Prove A is invertible if its diagonals are non-zero The following answer was from this question:
Prove that an upper triangular matrix is invertible if and only if every diagonal entry is non-zero.
Can someone explain the purpose of the linear combination that is in the solution and how it proves a non-trivial solution? What are they using the k-1 row?
Proof. ($\Rightarrow$)
Let $A=[a_{i,j}]_{n\times n}$ be an invertible upper triangular matrix. Suppose that $A$ has a diagonal entry that is zero, i.e., $a_{k,k}=0$, where $k\in\mathbb{N}$, $1\leq k<n$ (note that if $k=n$, then A would have a zero row, thus making A singular, which should not be the case). Then, the homogenous equation $Ax=0$, i.e.,
$$\left[
\begin{array}{ccc}
a_{1,1} &&\cdots &&a_{1,n}\\
0 &\ddots\\
\vdots & &a_{k,k} &&\vdots\\
&&&\ddots\\
0&&\cdots&0&a_{n,n}
\end{array}
\right]\cdot
\left[
\begin{array}{c}
x_1\\
\vdots\\
x_k\\
\vdots\\
x_n
\end{array}\right]=0,$$
where the $k^{th}$ row is the last row whose entry on the main diagonal is zero, will have a nontrivial solution since 
$$\underbrace{\overbrace{a_{k-1,k-1}x_{k-1}}^{\text{if $k\neq1$}}+a_{k-1,k}x_k}_{(i)}+\underbrace{a_{k-1,k+1}x_{k+1}+\cdots+a_{k-1,n}x_n}_{equals\text{ }to\text{ }0}=0,$$
wherein (i) implies that we have, indeed, a nontrivial solution. Thus, a contradiction exists since if $A$ is invertible, then the homogenous equation $Ax=0$ must only have the trivial solution.

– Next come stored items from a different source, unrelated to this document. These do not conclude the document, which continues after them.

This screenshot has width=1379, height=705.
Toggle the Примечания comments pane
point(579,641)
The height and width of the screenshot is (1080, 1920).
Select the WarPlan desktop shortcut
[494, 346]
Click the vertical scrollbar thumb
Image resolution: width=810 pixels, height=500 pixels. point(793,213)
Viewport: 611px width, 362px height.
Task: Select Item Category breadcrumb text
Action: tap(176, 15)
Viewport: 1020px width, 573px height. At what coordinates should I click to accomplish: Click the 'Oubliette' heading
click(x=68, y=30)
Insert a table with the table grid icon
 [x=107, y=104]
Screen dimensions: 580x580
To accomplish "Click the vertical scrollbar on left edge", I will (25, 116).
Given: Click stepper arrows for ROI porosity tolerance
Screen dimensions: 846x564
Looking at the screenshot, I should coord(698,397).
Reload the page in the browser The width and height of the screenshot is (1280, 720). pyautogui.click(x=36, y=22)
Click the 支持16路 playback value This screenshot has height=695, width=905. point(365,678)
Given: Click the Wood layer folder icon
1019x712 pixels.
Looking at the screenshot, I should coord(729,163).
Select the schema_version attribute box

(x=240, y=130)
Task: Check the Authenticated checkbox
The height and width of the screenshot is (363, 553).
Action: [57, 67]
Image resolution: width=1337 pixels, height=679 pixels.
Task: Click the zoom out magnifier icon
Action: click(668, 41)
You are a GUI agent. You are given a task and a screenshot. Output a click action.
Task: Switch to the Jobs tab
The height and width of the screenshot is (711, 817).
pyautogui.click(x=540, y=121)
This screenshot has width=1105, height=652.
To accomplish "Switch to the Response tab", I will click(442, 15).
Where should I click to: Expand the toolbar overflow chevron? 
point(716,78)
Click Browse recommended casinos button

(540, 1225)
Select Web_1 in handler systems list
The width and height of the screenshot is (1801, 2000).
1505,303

Therefore, all of the diagonal entries of $A$ must be nonzero.  
 A: If you do not want to appeal to determinants, or ranks of linear transformations, you can brute force it as follows: Suppose $U$ is invertible. Then, there is a matrix $A=[a_1,\cdots, a_n]$ of column vectors such that $AU=I.$ Writing this as a system of $vector$ equations, you get 
$a_1u_{11}=e_1$
$a_1u_{12} + a_2u_{22} = e_2$
$\cdots$
$\cdots$
$a_1u_{1n} + a_2u{2n} + \cdots + a_nu_{nn} = e_n$
Start from the top and work down, solving for the $a_j$. You get $a_j = (e_j −\sum^{j−1}_{k=1} a_ku_{kj} )/u_{jj};\  j = 1, \cdots, n.$ So, if $U$ is invertible, the inverse, which is unique, $must$ be given by the above formula. On the other hand, if any of the diagonal elements is zero, then this formula cannot hold and so $U$ does not have an inverse.
A: It seems like a mistake, besides their answer wasn't accepted, they were talking about the k-th row as the row in which the value of $$a_{k,k}=0$$
yet they were pointing out to the k-1 th row.
I would recommend looking at the characteristic polynomial of A, $$P_{A}(\lambda)=det(\lambda I-A)$$
Since the matrix is triangular then computing the determinant is as easy as multiplying the diagonal values:
$$det(\lambda I-A)=(\lambda - a_{11})*(\lambda - a_{22})*...*(\lambda - a_{nn})$$
Suppose that A has a diagonal entry that is zero, without the loss of generality, let's say $$a_{11}=0$$
then,
$$det(\lambda I-A)=\lambda*(\lambda - a_{22})*...*(\lambda - a_{nn})$$
thus we can conclude that 0 is an eigenvalue of A, or in other words, A is singular.

Alternative way to prove it without computing the characteristic polynomial of A would be to perform elementary operations on A, since we suppose that A has a diagonal entry that is zero, then by performing Gaussian elimination we'll eventually find that $$rank(A)=n-1$$ therefore $$dimP(A)=n-rank(A)=1$$
that means that there exists $$v\in F^n$$ such that $$Av=0$$
Or another way to finish the proof would be:
A is invertible if and only if $$rank(A)=n$$
since we found that $$rank(A)=n-1$$ 
A is not invertible in contradiction to our base assumption, which A is invertible.

In order to do it without ranks or determinants, you can take a look at the other answer or try to write the equations and deduct what you need about $$x_{k}$$ assuming that A has a diagonal entry that is zero at the kth entry.